Je ne sais pas si vous, vous y réfléchissez quelquefois ni si cette petite phrase vous motive à tenter de nouvelles choses ou prendre des risques, mais personnellement, cette année, elle m’a été bien utile. Elle m’a permis de me libérer de pas mal de peurs et d’appréhension,, d’oser par exemple poster ma photo sur Facebook, d’entrer en contact avec des autrices pour leur poser des questions, de fermer puis rouvrir ce blog au risque de passer pour une girouette… C’est vrai, nous sommes tous ici pour un temps limité. A l’instant où nous en prenons vraiment – mais vraiment, conscience, notre regard change, en particulier sur ce que nous pouvons ou ne pouvons pas faire, et sur toutes ces choses, finalement peu importantes, qui jusque-là nous retenait. Au pire, on se trompe, on se ridiculise, on n’atteint pas son objectif, on n’obtient pas ce que l’on veut. Et alors ? Est-ce si grave ? Est-ce une raison pour ne pas le faire ? J’ai compris que non. Tant que cela ne porte préjudice à personne, nous pouvons faire ce qui nous tient à cœur  ; essayer est toujours mieux que regretter.

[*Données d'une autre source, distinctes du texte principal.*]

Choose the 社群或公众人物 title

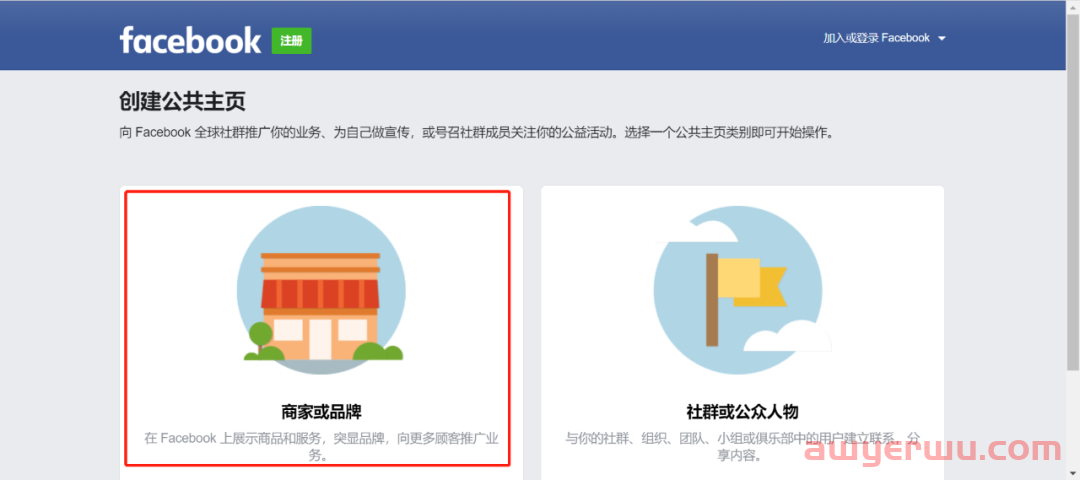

4. J’ai vécu davantage dans le présent.

Cette année, j’avais pour mantra “enjoy”. Je m’étais dit que je ferais tout mon possible pour apprécier chaque moment. Bon, cela a parfois été difficile, notamment à cause de mes migraines mais j’ai quand même essayé de dédramatiser et d’être reconnaissante, pour des grandes choses et d’autres, toutes simples, parfois évidentes ou peu importantes.

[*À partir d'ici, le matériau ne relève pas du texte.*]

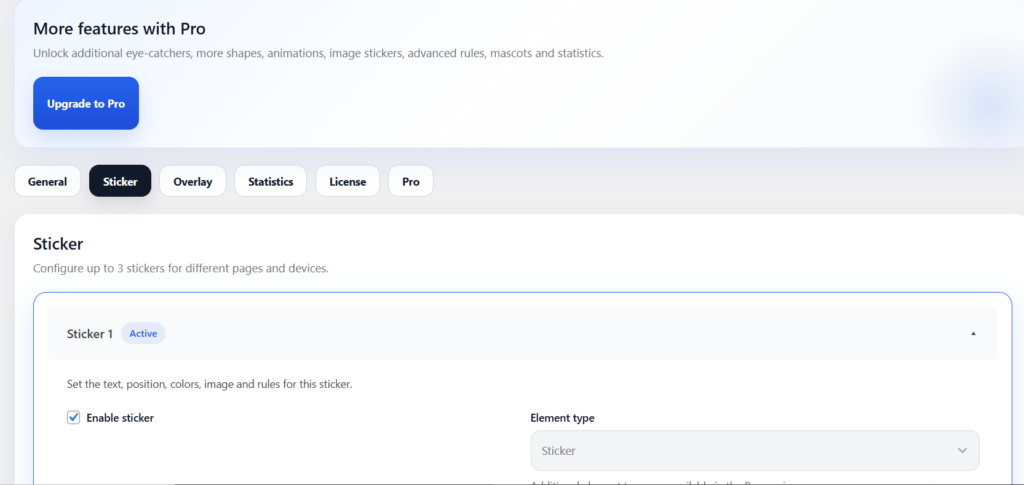The image size is (1024, 485).
Task: Click the Sticker 1 panel title
Action: 90,333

Enjoy c’est pour moi ” profite et savoure”. Cela a été un bon mantra pour 2018 et je pense qu’il sera à nouveau à l’honneur l’an prochain.

D’ailleurs, j’en choisirai 2 autres parce que j’ai trouvé que ça aidait à adopter une attitude positive notamment dans les moments où il est plus facile de se laisser aller à la démoralisation et à l’apitoiement sur soi.

***

En cette fin d’année 2018, la personne que je suis n’est plus tout à fait la même que celle que j’étais à son commencement. Elle a gagné en audace, en sérénité, en sagesse aussi, et tout le monde en a profité, aussi bien la femme, la romancière, la compagne que la maman.

J’aime la personne que je tente de devenir et j’espère pouvoir progresser encore l’an prochain dans cette direction.

Après tout, il est toujours préférable de décider de qui l’on veut être plutôt que d’évoluer sans s’en apercevoir en se laissant simplement balloter par les vents et les turbulences, non ? N’êtes-vous pas d’accord ?

6 réponses pour “Mon évolution personnelle en 2018”

  1. Marie Kléber21 décembre 2018 à 9 h 50 minRépondre

    Complètement d’accord avec toi Maude. Évoluer et se voir évoluer c’est beau!
    Bravo à toi pour être sortie de ta zone de confort. Et oui on a qu’une vie je me le dis aussi quand je doute. Ca ma motive.
    Très belle journée à toi.

    1. Maude22 décembre 2018 à 7 h 30 minRépondre

      Tu as complètement raison Marie, se voir progresser est en plus très encourageant. Nos efforts ne sont pas vains 🙂

  2. CéciliAcidulée21 décembre 2018 à 11 h 39 minRépondre

    Bravo pour ce que tu as accompli ! Je te souhaite maintenant que 2019 soit l’année du GRAND changement…

    1. Maude22 décembre 2018 à 7 h 31 minRépondre

      Lol !!! Oui, je me le souhaite aussi.

  3. Agnès21 décembre 2018 à 16 h 59 minRépondre

    Bravo Maude d’avoir le courage de tenter toutes ces choses qui sont dans des tiroirs dans nos têtes, que l’on remet toujours au lendemain en trouvant des excuses pour ne pas oser…
    Bonne continuation.
    Excellente fêtes de fin d’années !
    Plein de bonnes choses pour l’année prochaine
    Agnès

    1. Maude22 décembre 2018 à 7 h 36 minRépondre

      Merci Agnès,oui on se dit toujours “on verra plus tard” en sachant pertinemment que c’est faux, sauf si un jour, on prend son courage à deux mains.